5. On April 25, 2021, during its third flight, Ingenuity took a picture of Perseverance at an altitude of 16 feet (5 meters) and approximately 279 feet (85 meters) from the rover.
6. On April 29, 2021, the Mars Perseverance rover captured this picture of a Martian hill called "Santa Cruz" inside the Jezero Crater.
For this, the rover used its dual-camera Mastcam-Z imager. The hill was approximately 1.5 miles (2.5 kilometers) away from the rover.
Most voted Perseverance rover pictures 2022
NASA uploads Mars Perseverance rover images on a regular basis and allows people to vote for the best ones.

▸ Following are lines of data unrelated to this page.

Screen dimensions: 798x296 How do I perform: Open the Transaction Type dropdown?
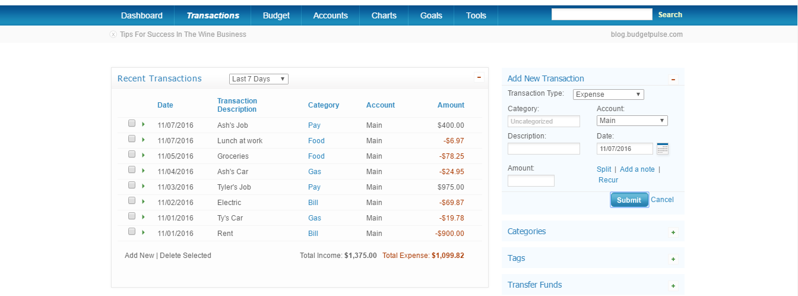coord(608,95)
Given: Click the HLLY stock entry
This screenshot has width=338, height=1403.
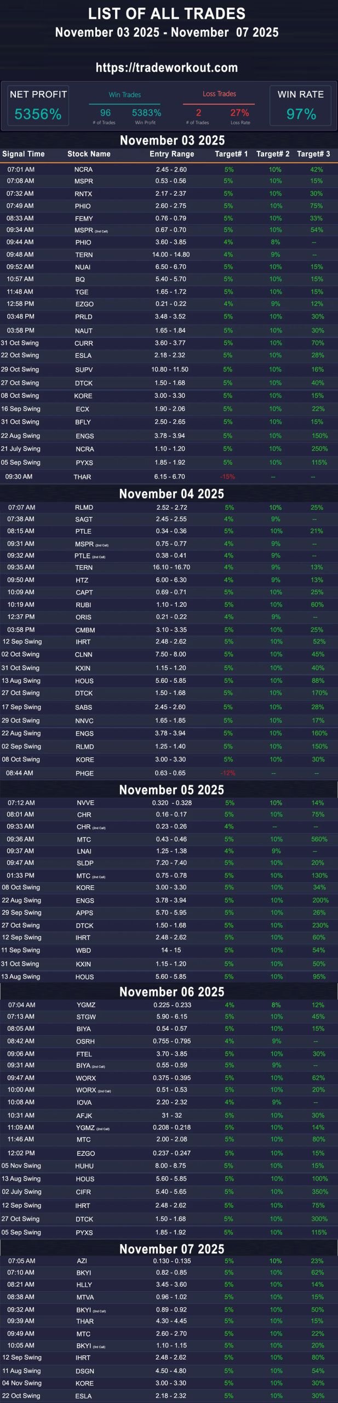Looking at the screenshot, I should pyautogui.click(x=84, y=1285).
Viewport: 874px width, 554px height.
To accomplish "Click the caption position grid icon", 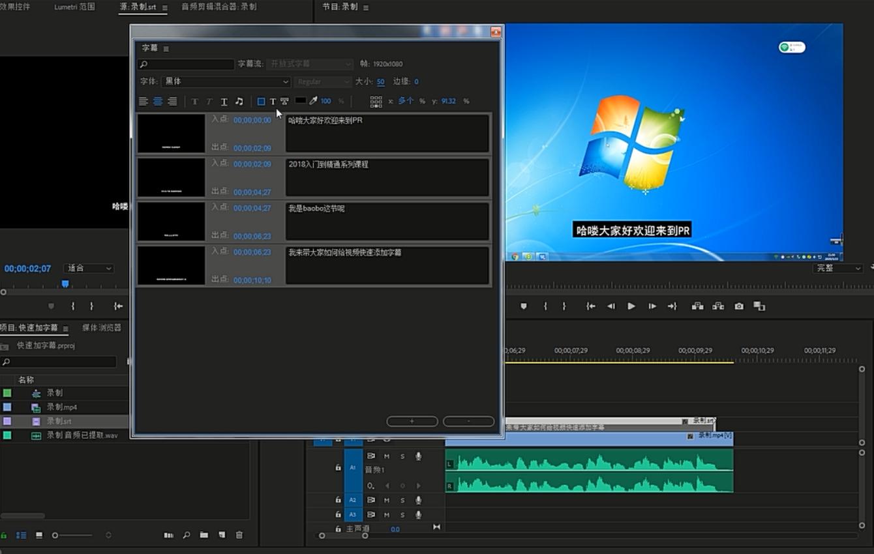I will 376,101.
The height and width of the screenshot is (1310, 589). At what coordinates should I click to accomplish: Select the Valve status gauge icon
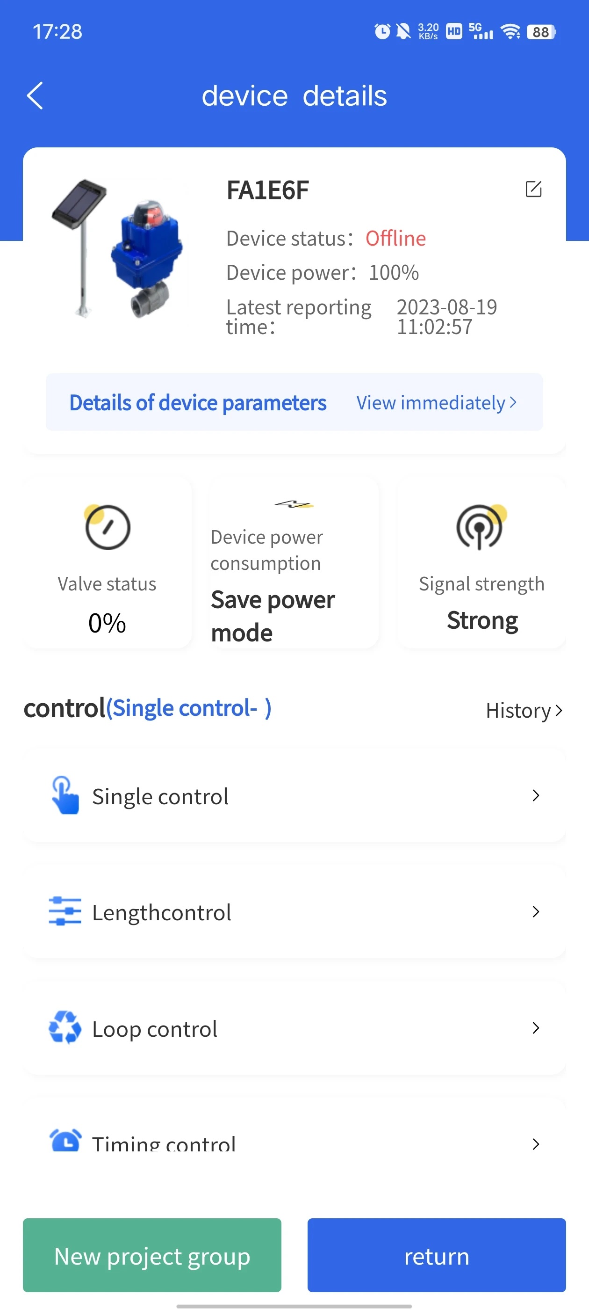pos(106,527)
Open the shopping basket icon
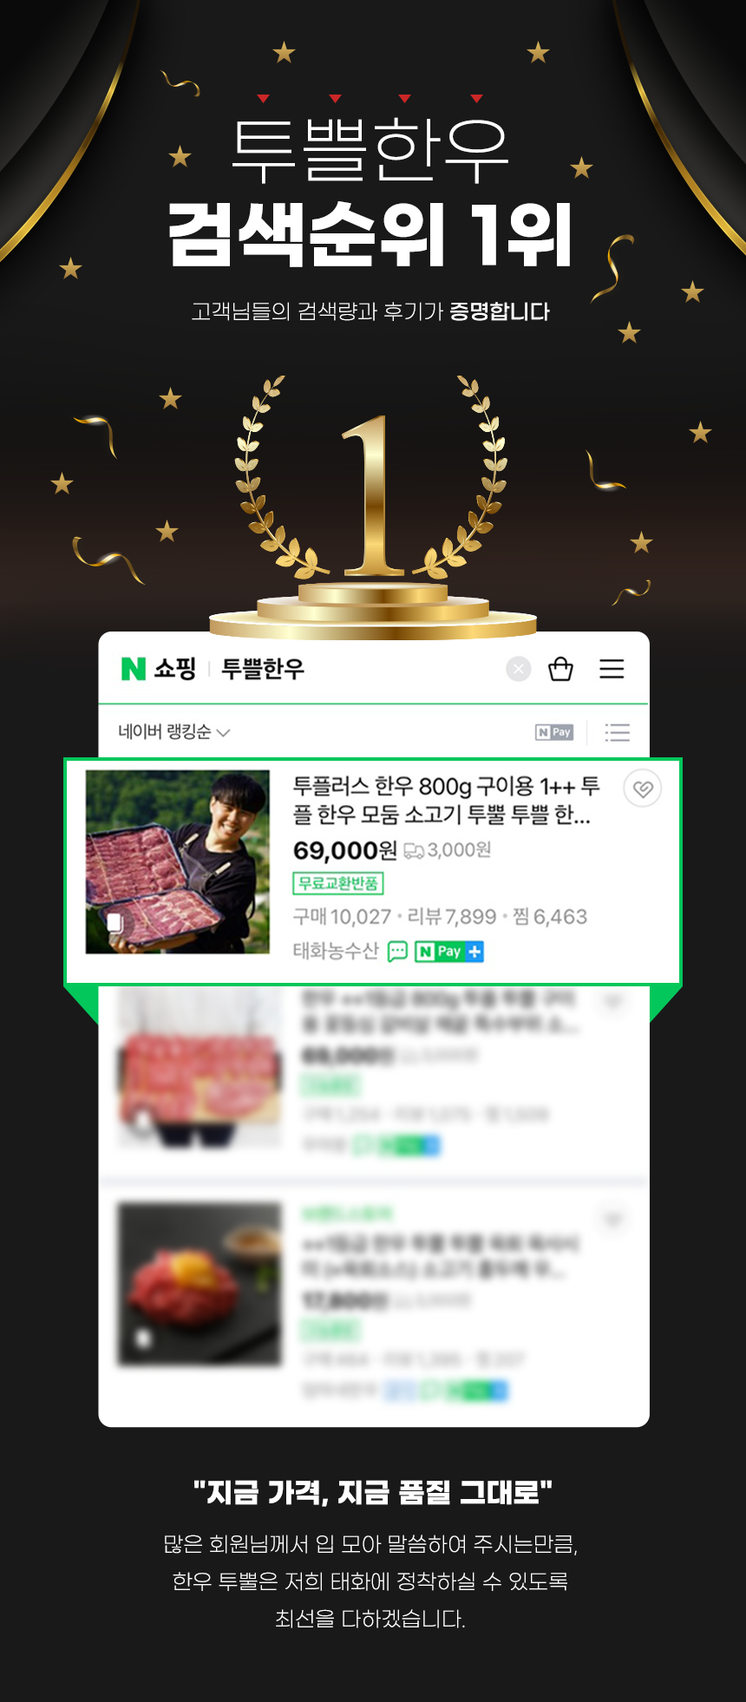This screenshot has width=746, height=1702. click(x=560, y=669)
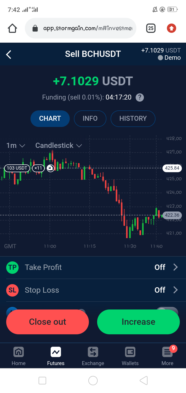Tap the green Increase button

pyautogui.click(x=138, y=322)
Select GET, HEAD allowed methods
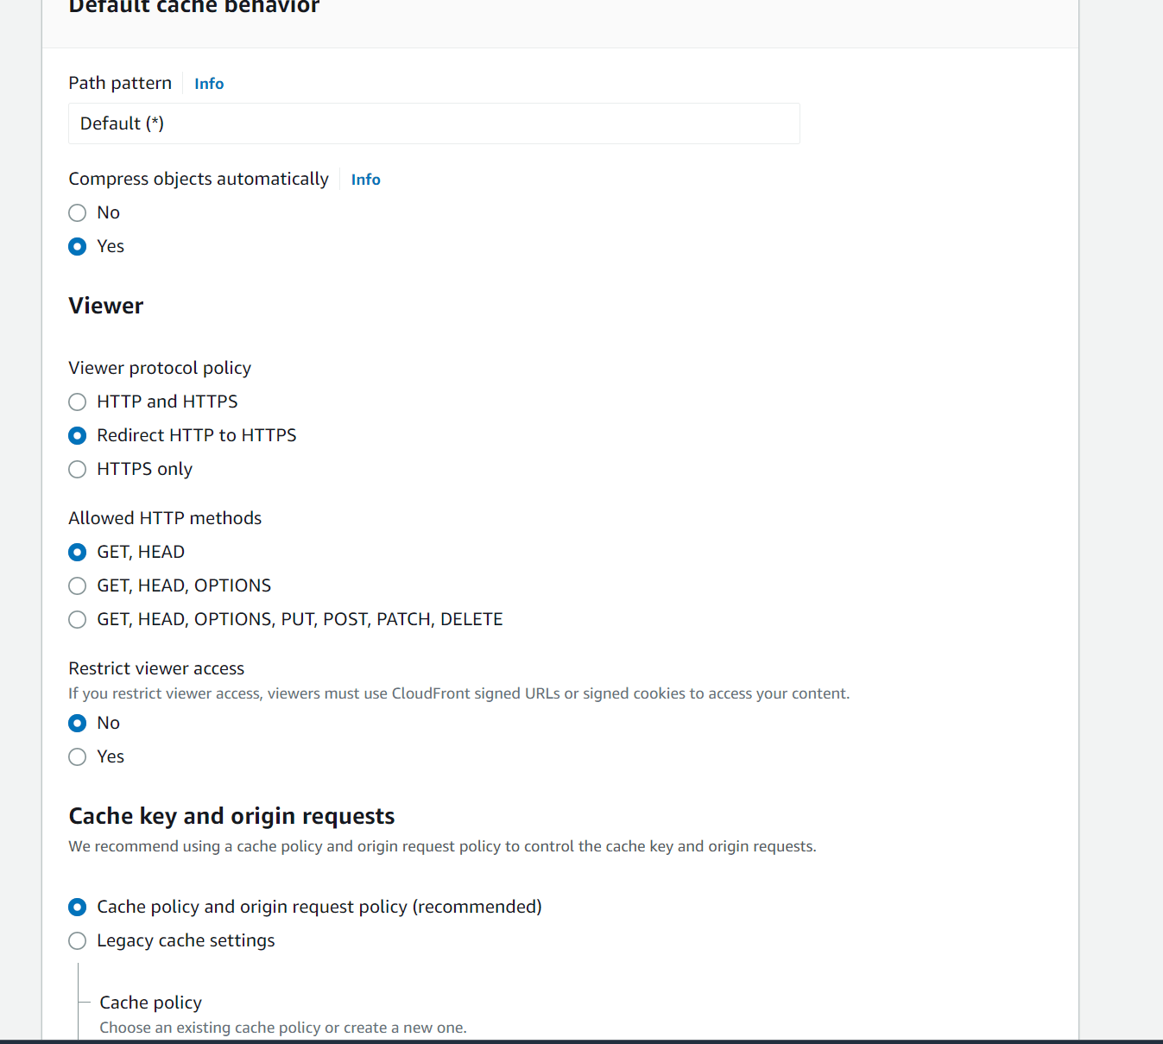This screenshot has width=1163, height=1044. tap(77, 552)
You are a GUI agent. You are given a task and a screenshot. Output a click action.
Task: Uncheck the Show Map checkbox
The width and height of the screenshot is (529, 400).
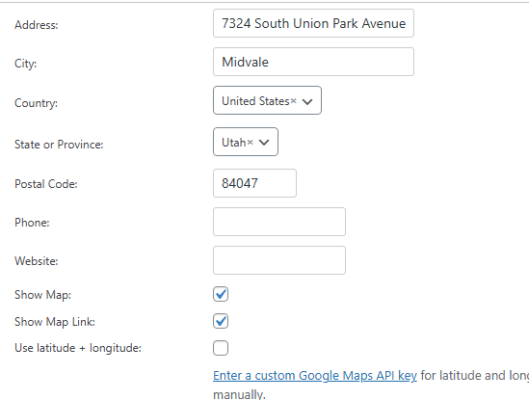point(221,294)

Each week, NASA features one of these Perseverance rover pictures as the "Image of the week" following the public vote. Here are some of the winners of 2022.
1. This picture was taken by the left Mastcam-Z camera of the Mars Perseverance rover on November 24, 2022, and featured as the "Image of the Week" on Week 93 (from November 21 to November 26) of the Perseverance rover mission on Mars.
2. This extreme closeup of the Martian soil was featured as the "Image of the Week" on Week 80 of the Perseverance rover mission (August 21 to August 27, 2022). The image was captured by the SuperCam Remote Micro-Imager, located at the top of the rover's mast.
3. This picture showing a hill of dust on the Red Planet was featured as the "Image of the Week" on Week 59 (March 27 to April 2, 2022) of the Perseverance rover mission. The picture was taken on March 31 by the left Mastcam-Z of the Perseverance rover.
4. This picture was selected as the "Image of the Week" on Week 65 (from May 8 to May 14, 2022). It was taken on May 13, 2022, by the Perseverance rover's right navigation camera (NavCam), placed high on the rover's mast.
Perseverance's navigation cameras are like the "eyes" of the rover. They help it make its own decisions when driving, ensuring a safe path for the rover so that it doesn't always rely on controllers on Earth.
5. This photo of the sandy Martian surface was featured as the "Image of the Week" on Week 74 (from July 10 to July 16, 2022). It was captured by the Mars Perseverance rover on July 12, using one of its six onboard hazard detection cameras, originally designed to help the rover avoid large rocks, sand dunes, and other obstacles, preventing collisions and improving autonomous navigation.
According to NASA, the stringlike material at the center of the picture is likely a piece of shredded Dacron netting that fell off the rover. NASA uses this polyester-like material as a thermal blanket that protects the rover from extreme temperatures during the descent stage.